§ What you will do
Using the records below, transcribe exactly only the lines from the one with "Where should I" through the end, both included, and drop every picture.

§ Data for this exercise
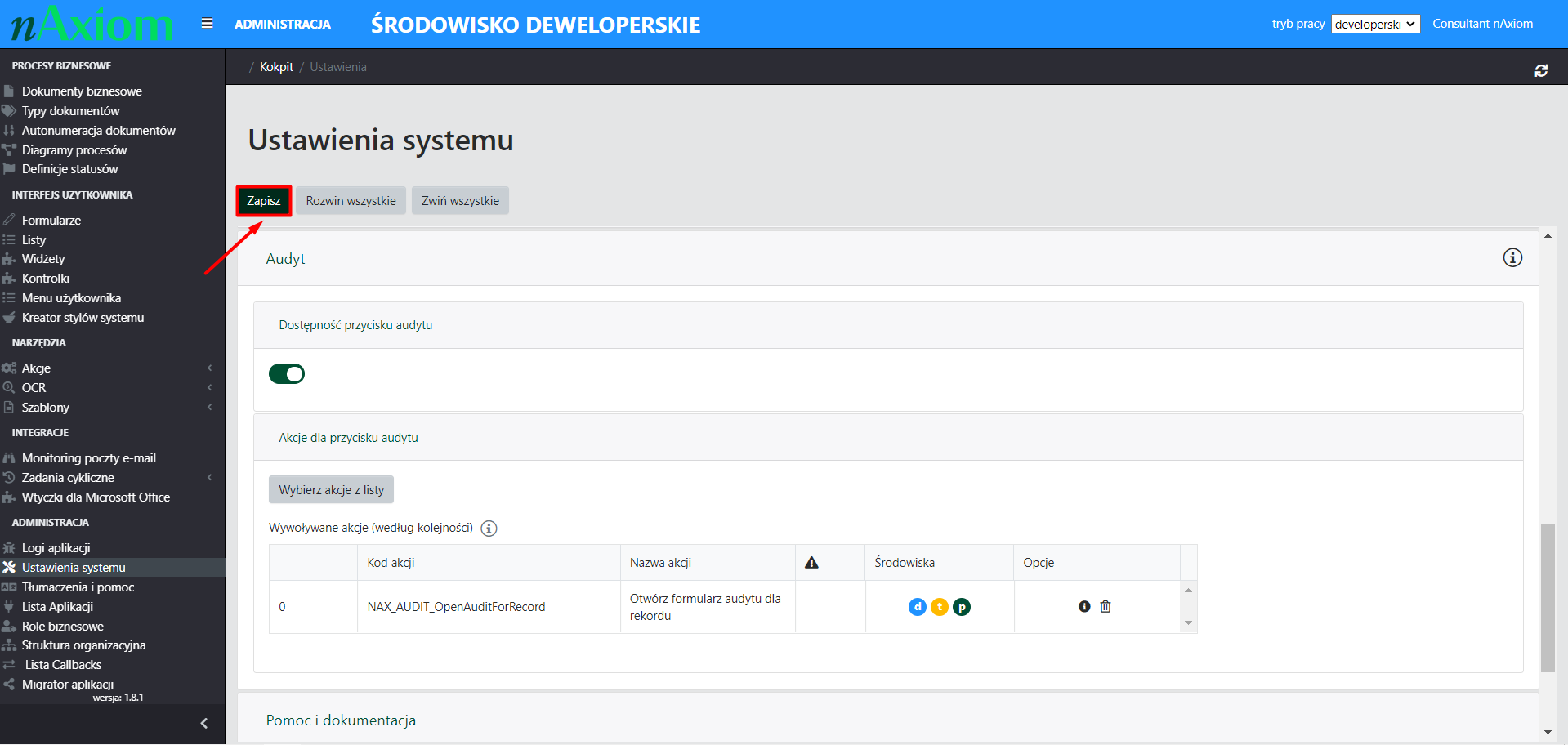This screenshot has height=745, width=1568.
Task: Click the refresh icon in breadcrumb bar
Action: [1540, 71]
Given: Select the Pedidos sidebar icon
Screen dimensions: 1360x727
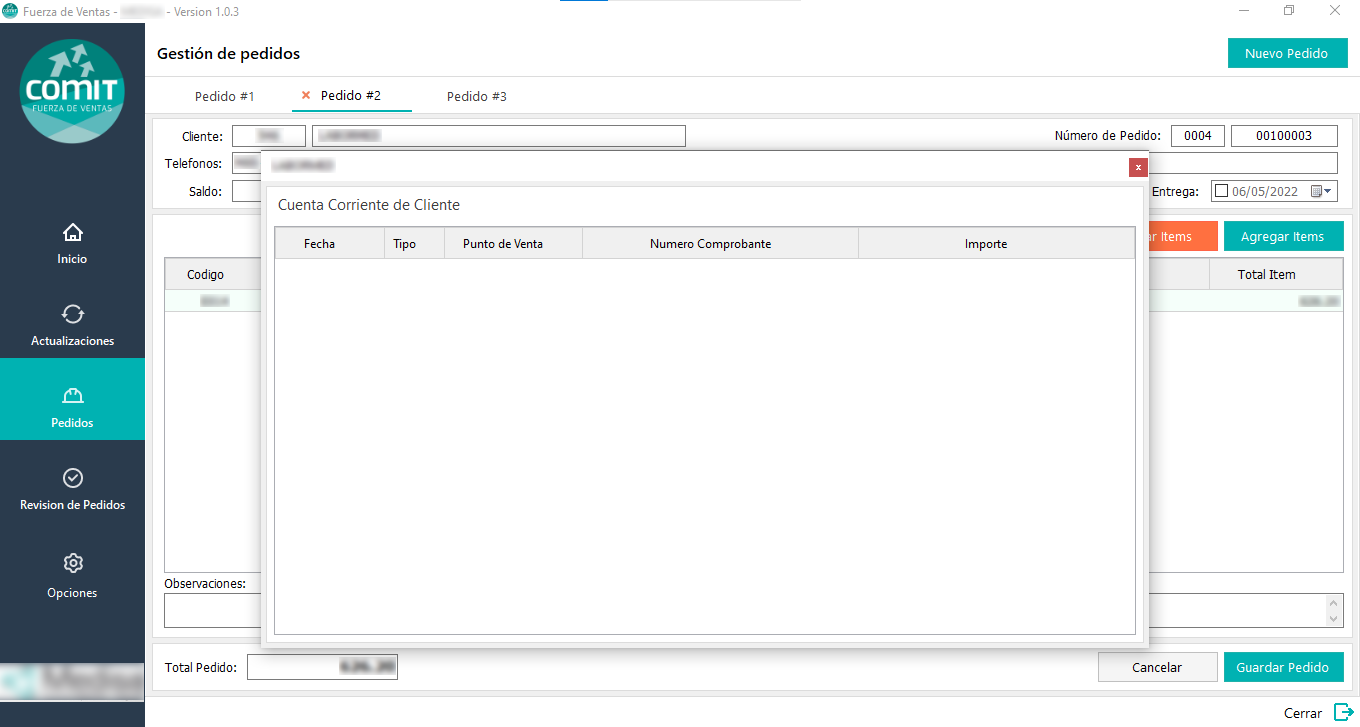Looking at the screenshot, I should 72,396.
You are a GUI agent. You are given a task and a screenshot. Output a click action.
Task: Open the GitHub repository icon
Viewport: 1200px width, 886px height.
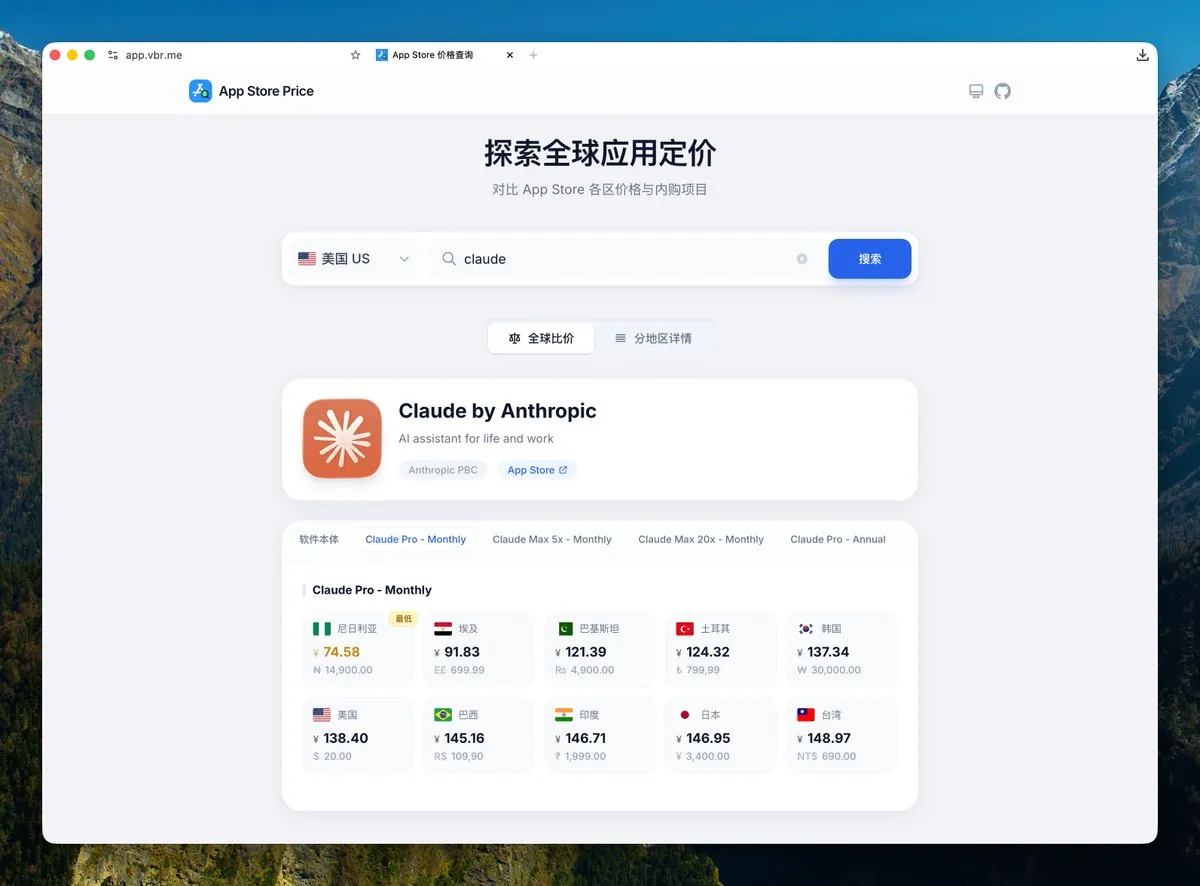(x=1002, y=91)
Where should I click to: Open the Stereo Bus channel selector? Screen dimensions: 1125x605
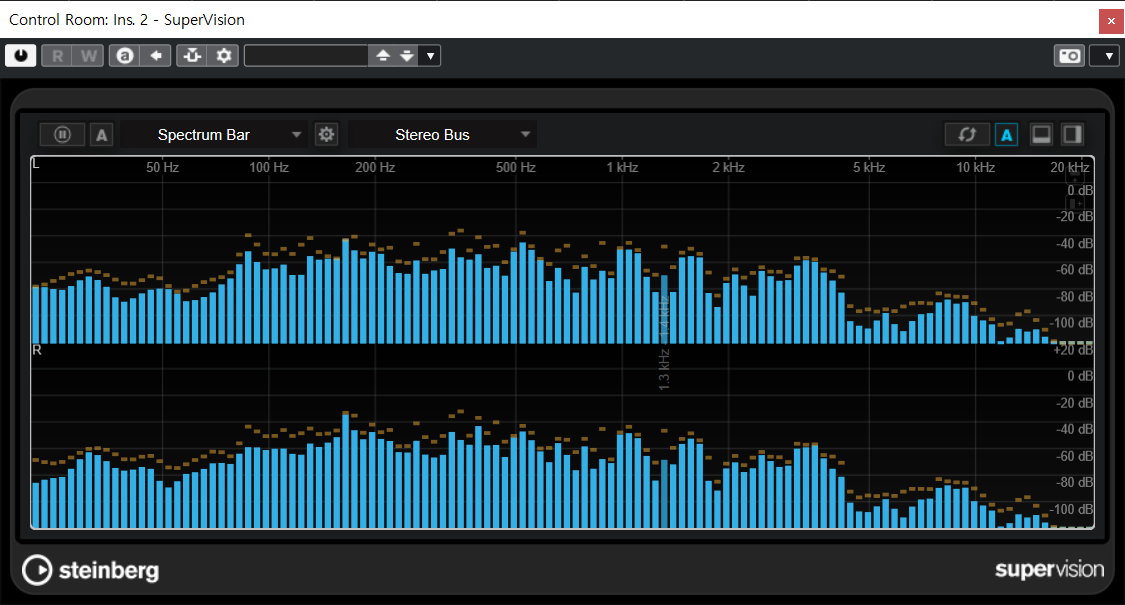[442, 135]
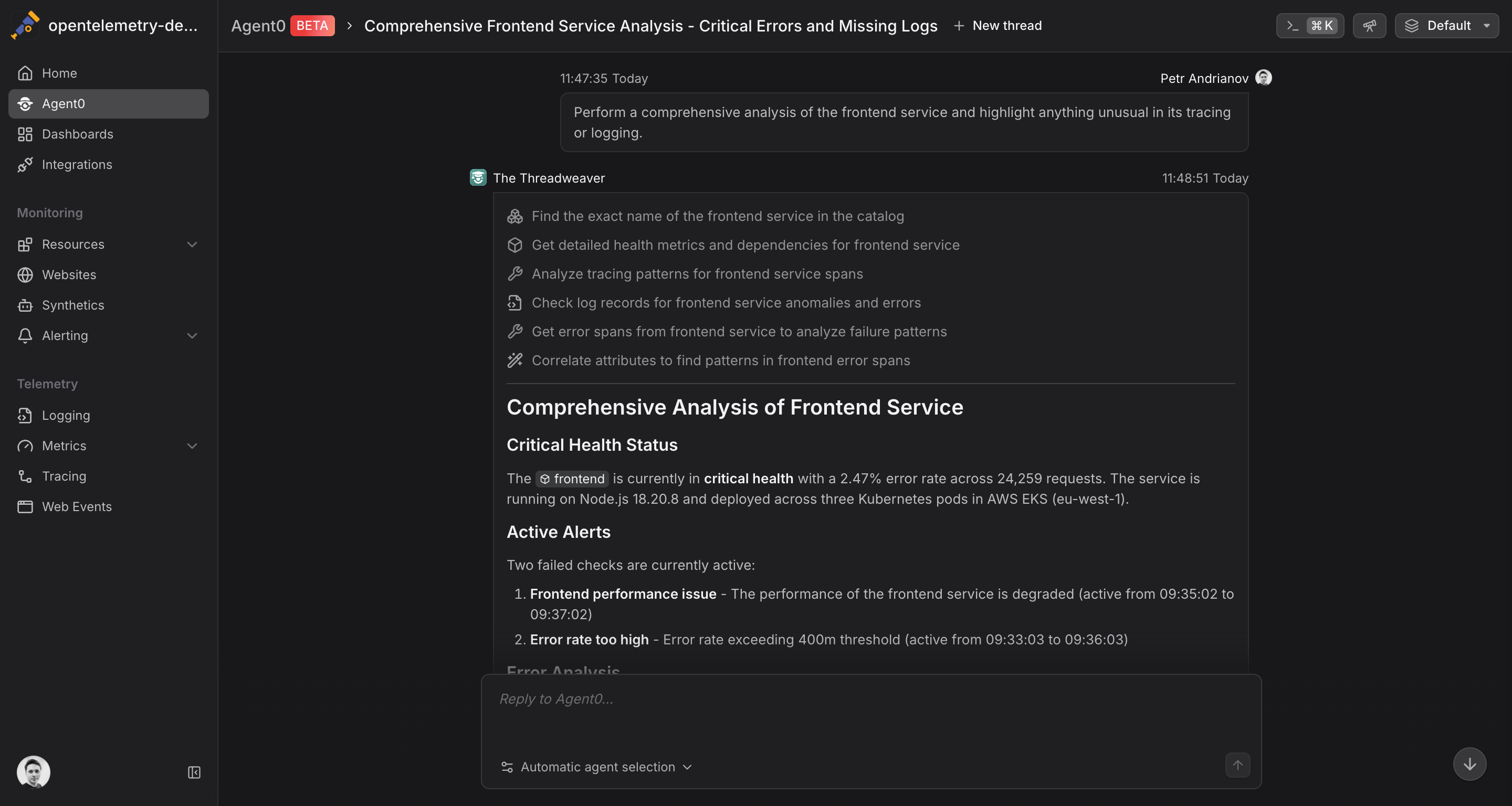This screenshot has height=806, width=1512.
Task: Click the telescope icon in top bar
Action: [1369, 26]
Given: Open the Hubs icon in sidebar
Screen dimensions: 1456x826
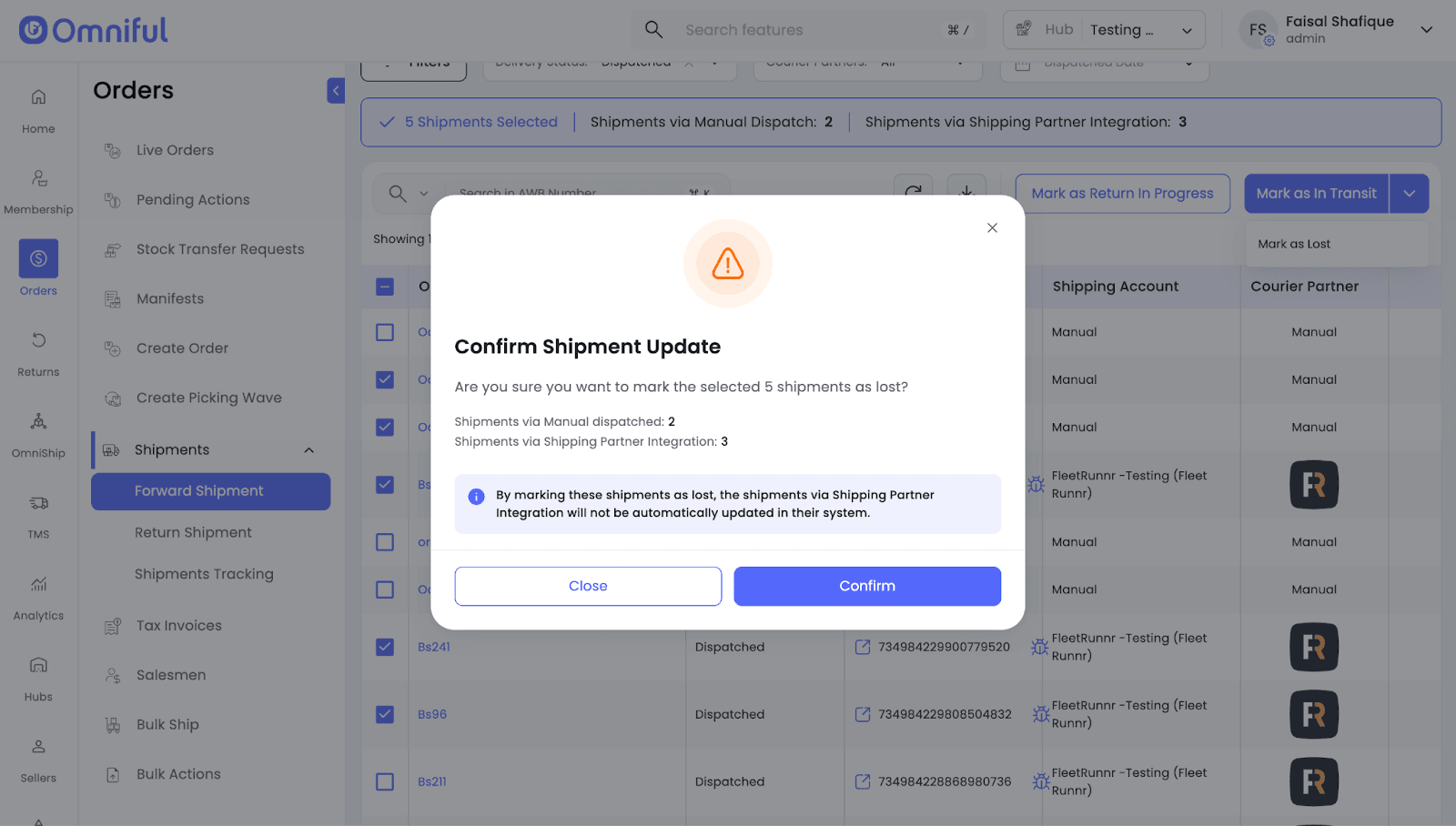Looking at the screenshot, I should (38, 666).
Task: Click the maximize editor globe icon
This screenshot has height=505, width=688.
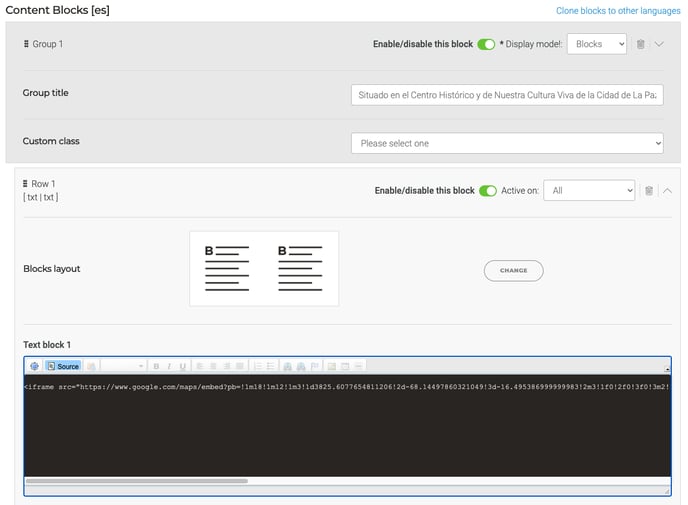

§ Task result
Where should I click to: Open the Stereo Bus channel selector? Screen dimensions: 1125x605
[442, 135]
This screenshot has height=806, width=1512.
Task: Click the telescope icon in top bar
Action: [1369, 26]
Given: Open the Hubs icon in sidebar
Screen dimensions: 1456x826
Looking at the screenshot, I should (38, 666).
Task: Click the maximize editor globe icon
This screenshot has height=505, width=688.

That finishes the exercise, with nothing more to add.